“Accelerating learning” is the buzzword these days in education, and I’ve written and shared a lot about it (see THE BEST RESOURCES ABOUT ACCELERATED LEARNING).
I recently read a review of the book Accelerated Expertise, which details how the U.S. military approaches the challenge.
My major takeaway from it is that the use of simulations plays a – if not the – major part in their approach to this challenge (interestingly, more teacher prep programs are also using them).
It got me thinking more about their use in the K-12 classroom.
I use them in the form of dialogues in both my ELL Newcomer classroom and with what I call “Critical Conversations” in my ELL History classes.
But, apart from those dialogues, I haven’t really tried them out much.

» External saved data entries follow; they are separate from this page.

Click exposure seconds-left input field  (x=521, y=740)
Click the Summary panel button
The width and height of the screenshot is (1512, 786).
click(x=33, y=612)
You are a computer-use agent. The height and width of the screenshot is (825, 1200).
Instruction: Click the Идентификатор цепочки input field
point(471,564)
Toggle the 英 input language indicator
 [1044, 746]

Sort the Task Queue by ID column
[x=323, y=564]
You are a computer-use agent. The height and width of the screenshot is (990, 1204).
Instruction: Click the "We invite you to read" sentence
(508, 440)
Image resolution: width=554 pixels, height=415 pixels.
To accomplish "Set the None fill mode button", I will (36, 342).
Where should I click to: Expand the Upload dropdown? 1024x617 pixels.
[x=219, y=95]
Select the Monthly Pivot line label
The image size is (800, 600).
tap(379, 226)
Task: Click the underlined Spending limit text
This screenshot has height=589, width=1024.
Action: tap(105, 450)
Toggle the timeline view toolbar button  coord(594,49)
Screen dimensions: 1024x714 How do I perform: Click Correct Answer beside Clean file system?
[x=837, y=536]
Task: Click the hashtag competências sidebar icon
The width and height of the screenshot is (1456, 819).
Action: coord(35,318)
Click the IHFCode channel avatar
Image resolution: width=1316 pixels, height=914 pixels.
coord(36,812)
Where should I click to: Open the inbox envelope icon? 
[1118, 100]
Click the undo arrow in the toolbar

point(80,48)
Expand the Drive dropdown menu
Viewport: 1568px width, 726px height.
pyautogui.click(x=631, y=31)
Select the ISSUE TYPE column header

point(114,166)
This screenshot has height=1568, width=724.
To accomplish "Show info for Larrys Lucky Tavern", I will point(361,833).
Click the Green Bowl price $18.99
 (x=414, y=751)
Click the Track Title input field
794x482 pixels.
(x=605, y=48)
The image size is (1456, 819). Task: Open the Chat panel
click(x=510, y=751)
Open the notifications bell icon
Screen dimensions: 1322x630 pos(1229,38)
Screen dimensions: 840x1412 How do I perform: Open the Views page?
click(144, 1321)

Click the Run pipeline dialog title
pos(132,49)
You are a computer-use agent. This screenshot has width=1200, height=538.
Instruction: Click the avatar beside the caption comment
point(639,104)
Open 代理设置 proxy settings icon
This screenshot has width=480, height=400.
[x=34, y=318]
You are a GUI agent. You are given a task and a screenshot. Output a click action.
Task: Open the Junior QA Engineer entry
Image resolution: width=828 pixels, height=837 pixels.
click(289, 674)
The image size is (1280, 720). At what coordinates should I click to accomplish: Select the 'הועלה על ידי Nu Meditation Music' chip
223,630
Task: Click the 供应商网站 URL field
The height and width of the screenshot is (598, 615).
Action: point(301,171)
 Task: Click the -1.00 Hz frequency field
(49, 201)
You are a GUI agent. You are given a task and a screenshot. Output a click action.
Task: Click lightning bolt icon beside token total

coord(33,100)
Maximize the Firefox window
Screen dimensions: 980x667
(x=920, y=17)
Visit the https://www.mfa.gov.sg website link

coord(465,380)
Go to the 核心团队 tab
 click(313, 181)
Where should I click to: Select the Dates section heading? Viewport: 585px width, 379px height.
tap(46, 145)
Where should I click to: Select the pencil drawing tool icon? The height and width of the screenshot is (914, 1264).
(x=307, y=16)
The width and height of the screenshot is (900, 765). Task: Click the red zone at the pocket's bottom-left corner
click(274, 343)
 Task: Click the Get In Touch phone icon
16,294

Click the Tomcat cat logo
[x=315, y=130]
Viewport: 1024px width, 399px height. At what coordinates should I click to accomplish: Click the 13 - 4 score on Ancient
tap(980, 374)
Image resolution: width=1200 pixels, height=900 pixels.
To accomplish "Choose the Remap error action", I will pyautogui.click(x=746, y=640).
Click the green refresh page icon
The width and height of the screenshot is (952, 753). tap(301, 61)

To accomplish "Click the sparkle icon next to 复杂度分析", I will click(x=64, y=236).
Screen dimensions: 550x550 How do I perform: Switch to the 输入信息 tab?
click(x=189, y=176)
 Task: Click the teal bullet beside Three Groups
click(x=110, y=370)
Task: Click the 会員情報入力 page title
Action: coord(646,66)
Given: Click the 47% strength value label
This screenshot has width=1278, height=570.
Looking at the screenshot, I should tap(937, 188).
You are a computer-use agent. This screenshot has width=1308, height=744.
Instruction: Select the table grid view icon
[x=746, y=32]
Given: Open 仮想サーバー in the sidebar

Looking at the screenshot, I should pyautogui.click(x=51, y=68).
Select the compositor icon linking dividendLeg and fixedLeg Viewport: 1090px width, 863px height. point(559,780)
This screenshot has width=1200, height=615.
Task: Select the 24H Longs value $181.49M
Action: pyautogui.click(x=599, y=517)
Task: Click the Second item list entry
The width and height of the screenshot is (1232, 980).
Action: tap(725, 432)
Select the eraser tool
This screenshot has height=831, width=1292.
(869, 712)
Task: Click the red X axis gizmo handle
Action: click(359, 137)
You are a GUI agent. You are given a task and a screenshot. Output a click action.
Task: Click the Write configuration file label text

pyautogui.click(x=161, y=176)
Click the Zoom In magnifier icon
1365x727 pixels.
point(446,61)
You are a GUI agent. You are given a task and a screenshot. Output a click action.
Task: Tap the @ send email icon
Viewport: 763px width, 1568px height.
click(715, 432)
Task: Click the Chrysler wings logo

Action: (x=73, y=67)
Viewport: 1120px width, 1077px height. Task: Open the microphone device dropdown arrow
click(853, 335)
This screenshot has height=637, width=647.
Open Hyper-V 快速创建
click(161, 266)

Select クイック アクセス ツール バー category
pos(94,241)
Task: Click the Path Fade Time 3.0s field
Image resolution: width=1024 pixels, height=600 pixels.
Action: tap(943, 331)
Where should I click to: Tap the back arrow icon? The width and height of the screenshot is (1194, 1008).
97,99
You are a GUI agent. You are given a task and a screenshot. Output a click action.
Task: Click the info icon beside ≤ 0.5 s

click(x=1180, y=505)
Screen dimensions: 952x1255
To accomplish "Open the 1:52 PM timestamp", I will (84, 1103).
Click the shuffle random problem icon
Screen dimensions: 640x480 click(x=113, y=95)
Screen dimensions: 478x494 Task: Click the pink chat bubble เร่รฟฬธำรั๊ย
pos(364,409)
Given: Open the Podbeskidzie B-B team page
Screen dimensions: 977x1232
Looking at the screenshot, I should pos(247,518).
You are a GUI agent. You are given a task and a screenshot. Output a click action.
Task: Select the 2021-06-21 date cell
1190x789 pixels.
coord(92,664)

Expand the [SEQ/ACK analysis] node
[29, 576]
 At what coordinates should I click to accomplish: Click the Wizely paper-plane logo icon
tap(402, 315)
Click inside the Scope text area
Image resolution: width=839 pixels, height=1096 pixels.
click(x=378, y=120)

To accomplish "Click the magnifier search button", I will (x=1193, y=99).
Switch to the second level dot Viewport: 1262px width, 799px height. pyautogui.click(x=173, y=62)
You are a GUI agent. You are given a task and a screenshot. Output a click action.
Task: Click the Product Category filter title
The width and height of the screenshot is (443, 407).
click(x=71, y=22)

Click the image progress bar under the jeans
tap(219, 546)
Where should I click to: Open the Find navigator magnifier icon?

Of course, their can be a number of ethical challenges to using them when teaching historical and current events, which I discuss in two “Best” lists that contain a number of online simulations – The Best Online Learning Simulation Games & Interactives — Help Me Find More and The Best Places To Read & Write “Choose Your Own Adventure” Stories.
After reading that review, I’m now thinking that it might be worth trying some other kinds of simulations out in class, including some of the online ones on those “Best” lists.
I’ve also found a few interesting articles online about K-12 classroom simulations, including:
Role-play Scenarios for ESL: Discussing Different Topics and Situations, Even Vaccination!
SIMULATION AS A TEACHING STRATEGY
Here are some simulations about Ancient Greece.
What has been your experience with using simulations in class, and do you have any recommendations for additional resources?